JOHANNESBURG — Days of heavy rain on South Africa’s east coast killed at least 45 people as rivers overflowed and mudslides swept through Durban city and the surrounding area.
The death toll is expected to rise as members of the South African National Defense Force were called in to assist rescue teams in KwaZulu-Natal province, government officials said Tuesday. Along the coast, both vacation homes and cabins were swept away in an area of the country known as a refuge for its sun, beaches and warm temperatures.
“We were all surprised by the magnitude of this storm,” Durban mayor Mxolisi Kaunda said in a news conference.
Storms have already wreaked havoc in several countries in the South African region this year, displacing thousands and killing dozens. Some scientists attributed the destruction in part to a storm season intensified by rising global temperatures.
The island of Madagascar has been the hardest hit, hit by a cyclone and four tropical storms that killed at least 178 people in February and March.
But the storms, which originated in the southern Indian Ocean, also hit the mainland. Thousands were displaced along Mozambique’s coastline, with flooding reaching as far inland as landlocked Malawi and Zimbabwe. South Africa’s eastern KwaZulu-Natal province also saw heavy rainfall and flooding in February.
On Tuesday, a new storm caused much of the city of Durban to be flooded. Footage from emergency services showed sections of a highway that resembled a river, with shipping containers dislodged and washed away. In Verulam, a township north of the city, two people were killed when a house collapsed overnight, according to local emergency services.
Residents sought refuge on higher ground and, according to rescuers, climbed the roofs of houses, office buildings and a Hindu temple.
In Tongaat, a town 40 minutes north of the city center, a woman driving home with children in a car was swept away Monday evening when a stream swelled into a gushing river that overflowed its banks, Bilall Jeewa of Gift of the Givers said. . a charity group.
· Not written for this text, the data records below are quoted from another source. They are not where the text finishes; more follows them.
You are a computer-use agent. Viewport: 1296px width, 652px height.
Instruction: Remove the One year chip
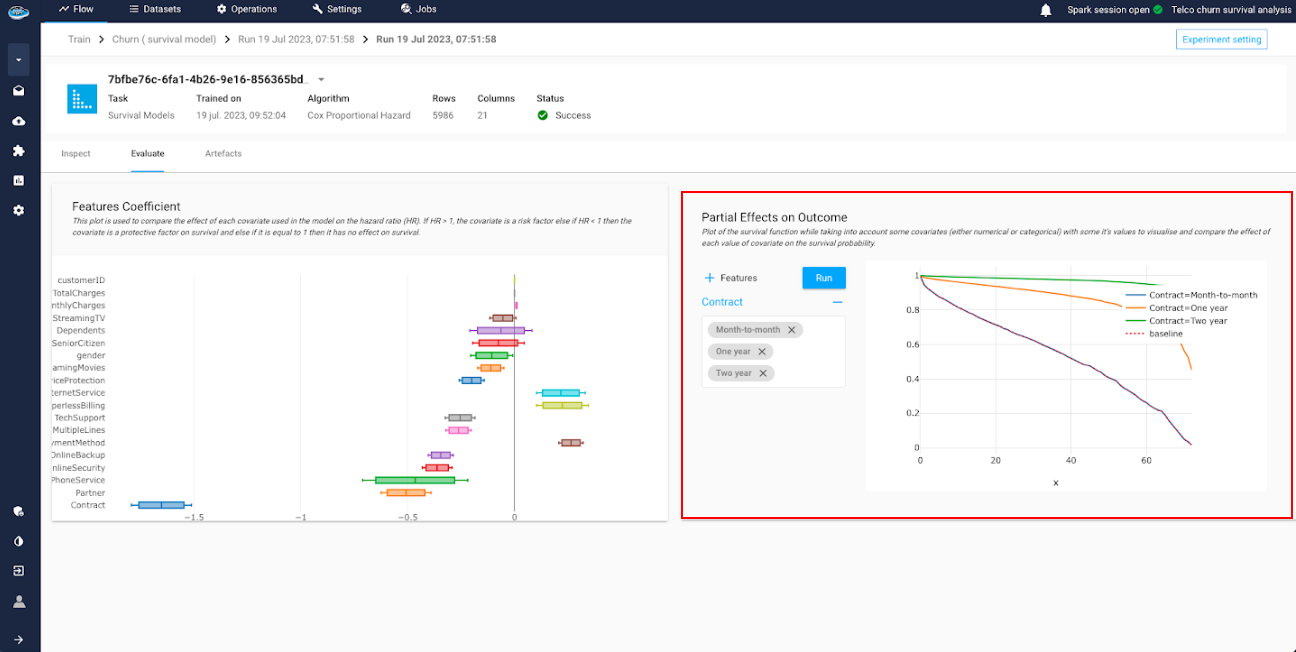(x=762, y=352)
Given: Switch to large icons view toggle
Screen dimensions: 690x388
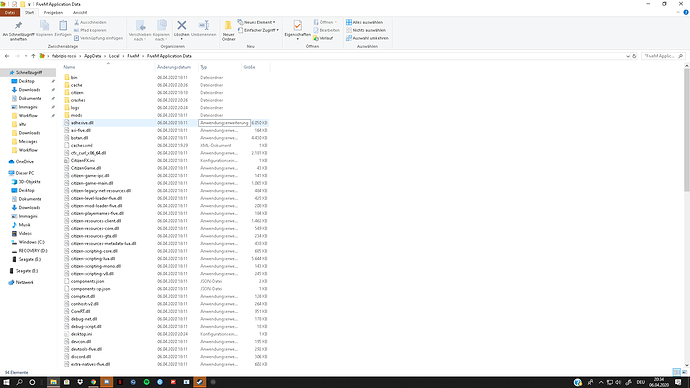Looking at the screenshot, I should 684,372.
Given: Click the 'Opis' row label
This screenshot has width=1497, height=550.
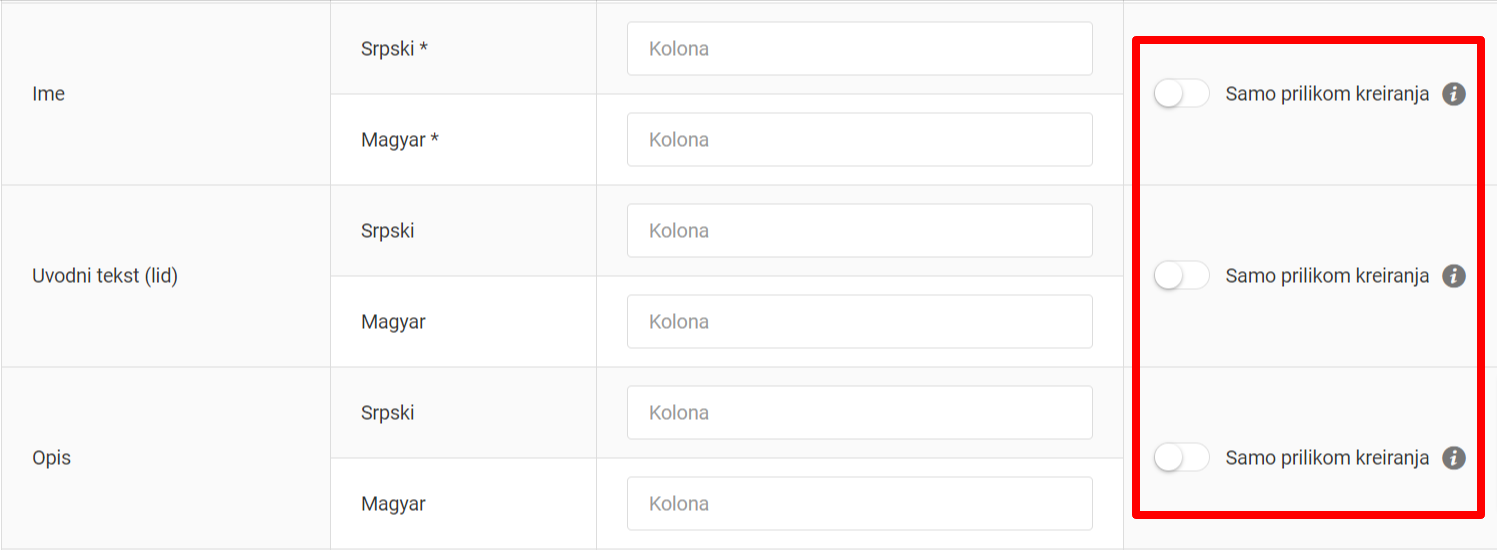Looking at the screenshot, I should pyautogui.click(x=52, y=458).
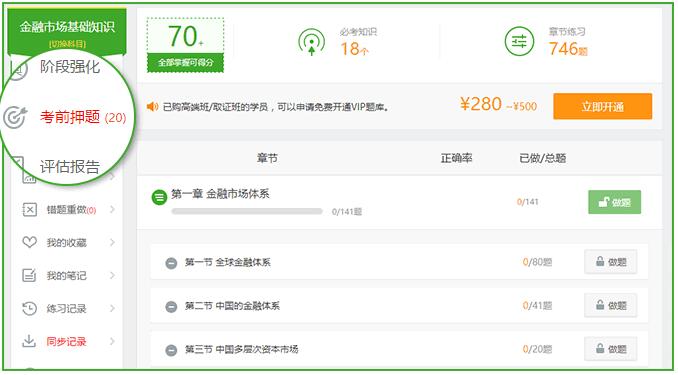This screenshot has height=375, width=678.
Task: Click the error redo icon beside 错题重做
Action: tap(29, 210)
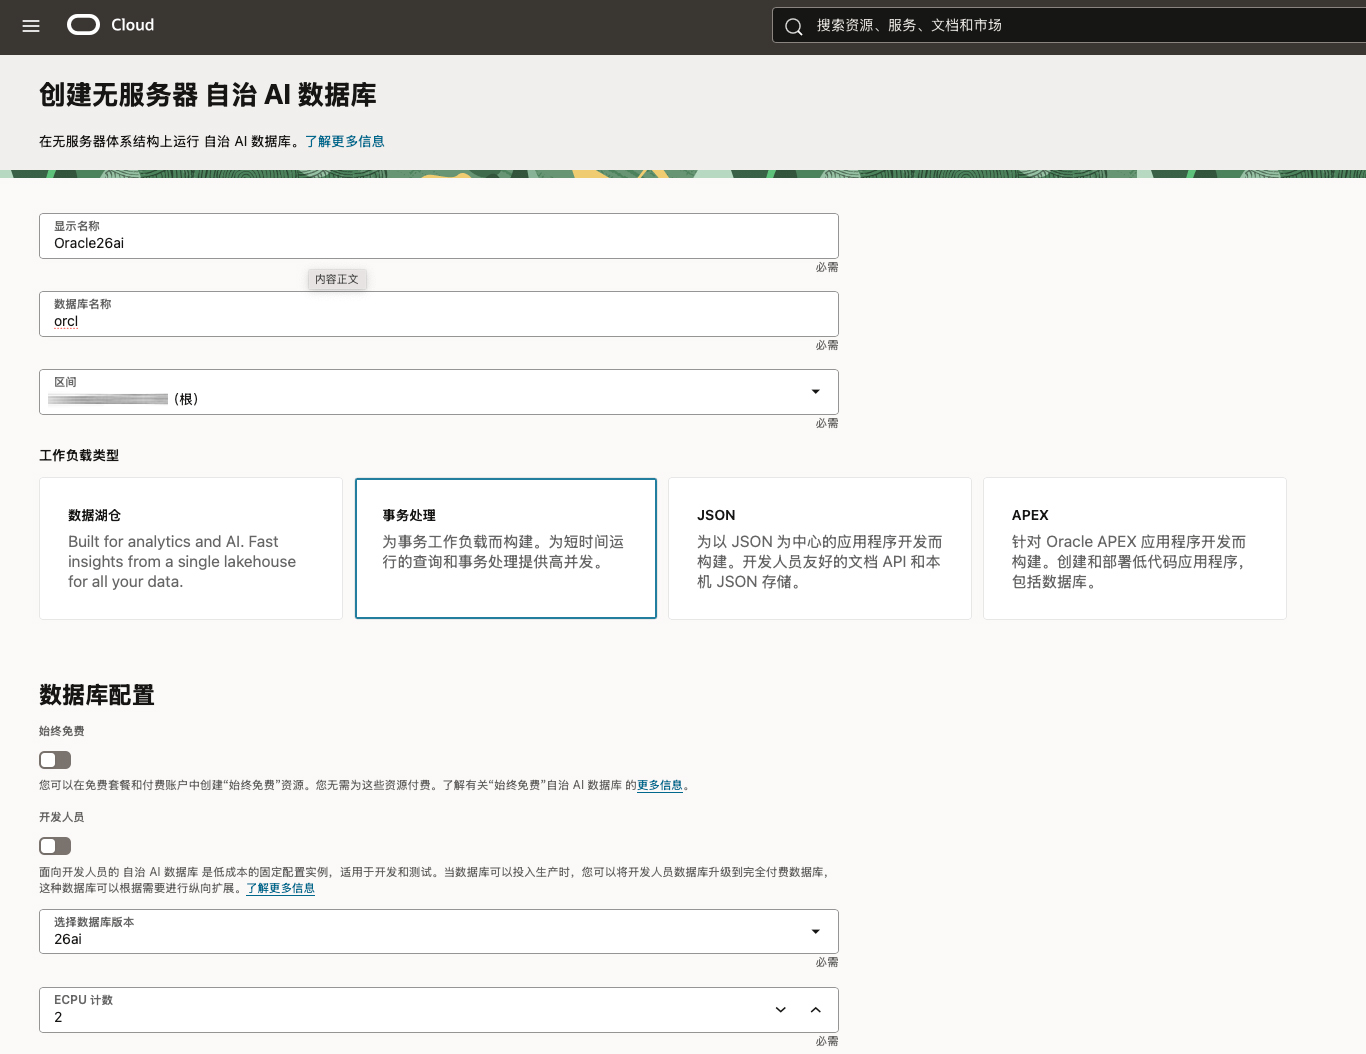Image resolution: width=1366 pixels, height=1054 pixels.
Task: Open the 了解更多信息 link in the header
Action: (344, 141)
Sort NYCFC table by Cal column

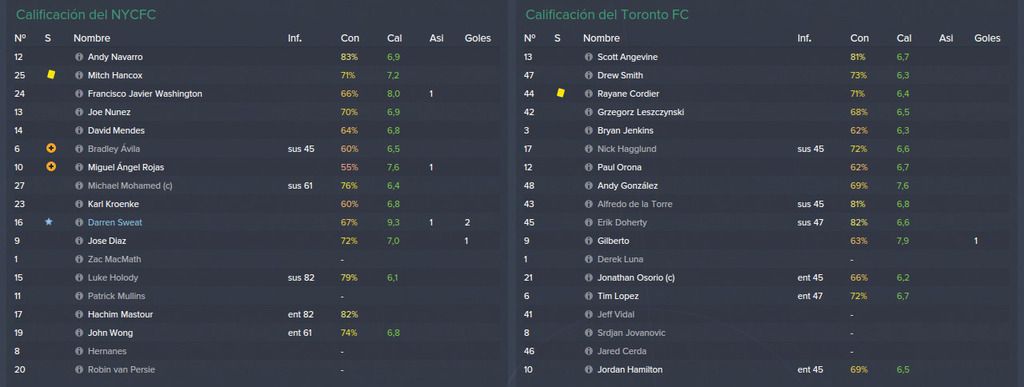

The bodies of the woman and two children were found, but the body of a third presumed dead child has yet to be recovered.
The floods also brought landslides that destroyed roads and homes in the region. The lower floors of seaside holiday apartments along the north coast were covered in reddish-brown mud, while houses on hills hung precariously after their foundations were washed away, according to a video on national television.
Slums built along rivers were among the most vulnerable, and shacks were washed away by flooding or covered in mud and rubble.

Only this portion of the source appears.